A newly developed light-sensing protein called the MCO1 opsin restores vision in blind mice when attached to retina bipolar cells using gene therapy, according to The National Eye Institute, which provided an SBIR grant to Nanoscope for development of MCO1. The company is planning a clinical trial for later this year.
Nanoscope’s findings, “Sensitization of ON-bipolar cells with ambient light activatable multi-characteristic opsin rescues vision in mice,” reported in Nature Gene Therapy, show that blind mice, meaning they have no light perception, regain significant retinal function and vision after treatment. Studies described in the report showed that treated mice were significantly faster in standardized visual tests, such as navigating mazes and detecting changes in motion.
“Gene therapy-based treatment such as optogenetics offers a potentially powerful way to bypass damaged photoreceptors in retinal degenerative diseases and use the remaining retinal cells for functionalization to achieve photosensitivity. However, current approaches of optogenetic treatment rely on opsins that require high intensity light for activation thus adding to the challenge for use as part of a wearable device. Here, we report AAV2 assisted delivery of highly photosensitive multi-characteristic opsin (MCO1) into ON-bipolar cells of mice with retinal degeneration to allow activation by ambient light,” write the investigators.
“Rigorous characterization of delivery efficacy by different doses of AAV2 carrying MCO1 (vMCO1) into targeted cells showed durable expression over 6 months after delivery as measured by reporter expression. The enduring MCO1 expression was correlated with the significantly improved behavioral outcome, that was longitudinally measured by visual water-maze and optomotor assays. The pro/anti-inflammatory cytokine levels in plasma and vitreous humor of the vMCO1-injected group did not change significantly from baseline or control group. Furthermore, biodistribution studies at various time points after injection in animal groups injected with different doses of vMCO1 showed non-detectable vector copies in non-targeted tissues. Immunohistochemistry of vMCO1 transfected retinal tissues showed bipolar specific expression of MCO1 and the absence of immune/inflammatory response.”
“Furthermore, ocular imaging using SD-OCT showed no change in the structural architecture of vMCO1-injected eyes. Induction of ambient light responsiveness to remaining healthy bipolar cells in subjects with retinal degeneration will allow the retinal circuitry to gain visual acuity without requiring an active stimulation device.”
In a normal eye, opsins are expressed by the rod and cone photoreceptors in the retina. When activated by light, the photoreceptors pulse and send a signal through other retinal neurons, the optic nerve, and on to neurons in the brain.
A variety of common eye diseases, including age-related macular degeneration and retinitis pigmentosa, damage the photoreceptors, impairing vision. But while the photoreceptors may no longer fully function, other retinal neurons (bipolar cells) remain intact. The team identified a way for bipolar cells to take on some of the work of damaged photoreceptors.

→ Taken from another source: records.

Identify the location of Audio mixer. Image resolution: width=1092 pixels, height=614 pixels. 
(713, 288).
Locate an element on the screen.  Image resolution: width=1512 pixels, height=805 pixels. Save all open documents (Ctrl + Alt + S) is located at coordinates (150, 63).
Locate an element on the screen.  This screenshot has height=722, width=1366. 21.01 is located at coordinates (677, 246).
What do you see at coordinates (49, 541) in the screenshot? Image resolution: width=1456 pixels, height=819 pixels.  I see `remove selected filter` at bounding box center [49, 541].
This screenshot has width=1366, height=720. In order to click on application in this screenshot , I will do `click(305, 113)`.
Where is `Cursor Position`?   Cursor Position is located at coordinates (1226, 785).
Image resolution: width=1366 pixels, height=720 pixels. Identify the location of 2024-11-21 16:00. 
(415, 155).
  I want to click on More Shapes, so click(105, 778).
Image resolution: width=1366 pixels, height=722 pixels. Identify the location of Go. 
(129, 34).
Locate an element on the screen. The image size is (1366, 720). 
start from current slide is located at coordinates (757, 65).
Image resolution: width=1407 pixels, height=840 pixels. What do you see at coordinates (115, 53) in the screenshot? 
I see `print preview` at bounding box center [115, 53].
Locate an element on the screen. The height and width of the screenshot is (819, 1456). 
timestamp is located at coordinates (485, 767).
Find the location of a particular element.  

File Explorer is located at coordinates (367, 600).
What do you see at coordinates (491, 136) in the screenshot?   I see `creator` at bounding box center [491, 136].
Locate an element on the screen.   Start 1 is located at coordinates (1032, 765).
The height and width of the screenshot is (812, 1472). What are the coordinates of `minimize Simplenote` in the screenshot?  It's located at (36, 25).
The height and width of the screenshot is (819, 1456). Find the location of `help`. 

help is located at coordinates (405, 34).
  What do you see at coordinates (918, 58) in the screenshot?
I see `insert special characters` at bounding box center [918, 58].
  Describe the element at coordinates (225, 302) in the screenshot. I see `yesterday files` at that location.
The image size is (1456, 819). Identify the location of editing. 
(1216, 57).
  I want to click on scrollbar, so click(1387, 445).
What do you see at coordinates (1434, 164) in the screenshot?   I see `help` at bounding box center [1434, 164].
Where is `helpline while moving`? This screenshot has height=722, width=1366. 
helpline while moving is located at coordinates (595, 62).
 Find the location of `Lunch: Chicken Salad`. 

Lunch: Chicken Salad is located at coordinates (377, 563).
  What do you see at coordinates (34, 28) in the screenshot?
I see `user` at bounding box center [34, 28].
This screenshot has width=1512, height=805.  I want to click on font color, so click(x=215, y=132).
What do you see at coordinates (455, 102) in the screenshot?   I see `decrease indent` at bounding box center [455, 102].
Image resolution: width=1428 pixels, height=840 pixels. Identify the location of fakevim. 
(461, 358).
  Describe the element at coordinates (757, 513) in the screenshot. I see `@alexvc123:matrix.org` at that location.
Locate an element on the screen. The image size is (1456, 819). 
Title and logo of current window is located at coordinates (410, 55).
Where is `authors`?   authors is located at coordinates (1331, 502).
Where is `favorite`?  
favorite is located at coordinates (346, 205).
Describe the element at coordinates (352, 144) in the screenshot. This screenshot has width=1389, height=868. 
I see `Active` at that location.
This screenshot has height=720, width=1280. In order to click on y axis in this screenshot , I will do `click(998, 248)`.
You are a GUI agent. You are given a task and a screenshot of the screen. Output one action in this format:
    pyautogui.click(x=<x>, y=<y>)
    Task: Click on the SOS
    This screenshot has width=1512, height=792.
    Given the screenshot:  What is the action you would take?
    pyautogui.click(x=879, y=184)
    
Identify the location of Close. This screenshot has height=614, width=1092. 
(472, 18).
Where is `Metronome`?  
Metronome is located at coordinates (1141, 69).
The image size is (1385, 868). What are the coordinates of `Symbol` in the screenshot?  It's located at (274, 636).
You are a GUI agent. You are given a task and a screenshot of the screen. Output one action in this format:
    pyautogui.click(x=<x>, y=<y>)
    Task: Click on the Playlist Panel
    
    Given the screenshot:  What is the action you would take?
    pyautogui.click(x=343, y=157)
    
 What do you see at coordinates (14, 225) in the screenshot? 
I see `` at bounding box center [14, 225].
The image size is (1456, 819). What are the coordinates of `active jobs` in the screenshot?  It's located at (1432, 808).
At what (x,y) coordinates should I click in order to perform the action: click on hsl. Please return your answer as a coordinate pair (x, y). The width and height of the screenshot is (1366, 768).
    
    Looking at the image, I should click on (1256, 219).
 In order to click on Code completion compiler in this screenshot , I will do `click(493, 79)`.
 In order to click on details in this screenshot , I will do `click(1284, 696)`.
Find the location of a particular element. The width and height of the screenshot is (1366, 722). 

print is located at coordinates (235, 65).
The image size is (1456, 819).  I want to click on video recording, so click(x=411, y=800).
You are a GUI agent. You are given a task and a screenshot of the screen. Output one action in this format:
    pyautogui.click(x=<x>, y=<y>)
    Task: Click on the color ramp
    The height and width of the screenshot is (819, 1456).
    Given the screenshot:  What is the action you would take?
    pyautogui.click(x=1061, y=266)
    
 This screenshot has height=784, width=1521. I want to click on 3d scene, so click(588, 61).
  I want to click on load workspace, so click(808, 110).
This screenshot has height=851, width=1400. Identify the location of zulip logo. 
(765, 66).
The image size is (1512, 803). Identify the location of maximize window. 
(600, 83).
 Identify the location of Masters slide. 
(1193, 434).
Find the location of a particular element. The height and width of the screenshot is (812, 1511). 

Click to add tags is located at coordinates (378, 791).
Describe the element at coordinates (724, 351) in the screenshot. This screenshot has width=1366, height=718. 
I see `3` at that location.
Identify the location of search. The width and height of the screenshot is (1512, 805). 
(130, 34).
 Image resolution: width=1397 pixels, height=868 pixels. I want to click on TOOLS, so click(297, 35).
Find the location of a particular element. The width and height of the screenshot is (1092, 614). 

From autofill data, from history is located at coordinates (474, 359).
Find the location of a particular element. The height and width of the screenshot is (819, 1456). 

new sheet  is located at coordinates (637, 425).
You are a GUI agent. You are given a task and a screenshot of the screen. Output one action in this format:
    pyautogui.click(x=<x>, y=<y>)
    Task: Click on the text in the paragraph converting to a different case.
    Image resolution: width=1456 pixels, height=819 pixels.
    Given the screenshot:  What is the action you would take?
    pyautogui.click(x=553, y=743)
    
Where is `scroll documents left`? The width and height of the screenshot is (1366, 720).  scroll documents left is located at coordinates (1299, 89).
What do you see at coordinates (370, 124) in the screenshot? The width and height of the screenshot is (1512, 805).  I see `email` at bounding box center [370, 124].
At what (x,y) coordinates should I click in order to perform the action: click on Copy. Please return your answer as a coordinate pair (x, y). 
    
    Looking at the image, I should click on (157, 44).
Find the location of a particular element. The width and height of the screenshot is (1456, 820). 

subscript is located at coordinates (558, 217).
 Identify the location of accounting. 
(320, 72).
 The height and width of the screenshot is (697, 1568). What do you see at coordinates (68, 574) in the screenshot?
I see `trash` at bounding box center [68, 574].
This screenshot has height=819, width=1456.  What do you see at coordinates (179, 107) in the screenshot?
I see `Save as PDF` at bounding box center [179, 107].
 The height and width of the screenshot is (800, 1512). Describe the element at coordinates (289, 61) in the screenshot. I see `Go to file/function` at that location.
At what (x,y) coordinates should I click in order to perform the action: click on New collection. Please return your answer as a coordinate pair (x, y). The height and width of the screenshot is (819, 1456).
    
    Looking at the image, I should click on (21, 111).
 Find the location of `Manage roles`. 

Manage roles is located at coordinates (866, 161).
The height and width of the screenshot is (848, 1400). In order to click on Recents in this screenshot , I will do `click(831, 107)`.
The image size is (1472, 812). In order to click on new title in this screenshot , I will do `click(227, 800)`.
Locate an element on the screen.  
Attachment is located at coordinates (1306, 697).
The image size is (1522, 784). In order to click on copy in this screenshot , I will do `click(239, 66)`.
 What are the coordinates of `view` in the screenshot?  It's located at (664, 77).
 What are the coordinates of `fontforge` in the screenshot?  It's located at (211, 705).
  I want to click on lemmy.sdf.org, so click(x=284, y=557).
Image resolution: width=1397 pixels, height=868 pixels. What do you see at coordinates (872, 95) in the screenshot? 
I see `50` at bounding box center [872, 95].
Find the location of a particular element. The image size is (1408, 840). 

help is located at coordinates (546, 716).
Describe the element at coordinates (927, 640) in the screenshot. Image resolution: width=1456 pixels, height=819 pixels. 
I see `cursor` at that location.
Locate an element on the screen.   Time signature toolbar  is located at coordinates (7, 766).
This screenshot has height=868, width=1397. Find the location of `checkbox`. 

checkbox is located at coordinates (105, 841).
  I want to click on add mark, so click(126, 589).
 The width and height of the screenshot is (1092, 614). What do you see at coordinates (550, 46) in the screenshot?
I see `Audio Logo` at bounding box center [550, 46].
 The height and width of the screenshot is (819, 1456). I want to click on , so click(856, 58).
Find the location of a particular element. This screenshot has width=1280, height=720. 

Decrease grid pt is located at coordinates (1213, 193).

“The beauty of our strategy is its simplicity,” said Samarendra Mohanty, PhD, Nanoscope founder and corresponding author of a report on the mouse study that appears today in Nature Gene Therapy. “Bipolar cells are downstream from the photoreceptors, so when the MCO1 opsin gene is added to bipolar cells in a retina with nonfunctioning photoreceptors, light sensitivity is restored.”
The strategy could overcome challenges plagued by other approaches to retinal regeneration, according to the researchers. Gene replacement therapy has thus far worked principally in rare diseases that leave photoreceptors intact, such as Luxurna for Leber congenital amaurosis. Bionic eyes, such as the Argus II retinal prosthesis, require invasive surgery and wearable hardware. Other opsin replacement therapies require the intensification of light in order to reach the threshold required for signal transduction. Intense light risks further damage to the retina. Nanoscope’s therapy requires a one-time injection into the eye and no hardware. MCO1 is sensitive to ambient light, so no need exists for strong light to be shined into the eye. And therapy with MCO1 could treat a wider range of degenerative retinal diseases, since photoreceptor survival not required.
The researchers found no concerning safety issues in treated mice. Examination of blood and tissues found no signs of inflammation due to treatment and the therapy had no off-target effect—only bipolar cells expressed the MCO1 opsin.
Under a best-case scenario, the therapy could help patients achieve 20/60 vision, according to the researchers; however, no one knows how the restored vision will compare to normal vision.
“A clinical study in people will help us understand how signaling through bipolar cells affects vision quality; for example, how well treated eyes can pick out fast-moving objects.,” said Subrata Batabyal, PhD, lead author of the manuscript. The therapy will likely be limited for treatment of patients with severe retinal disease.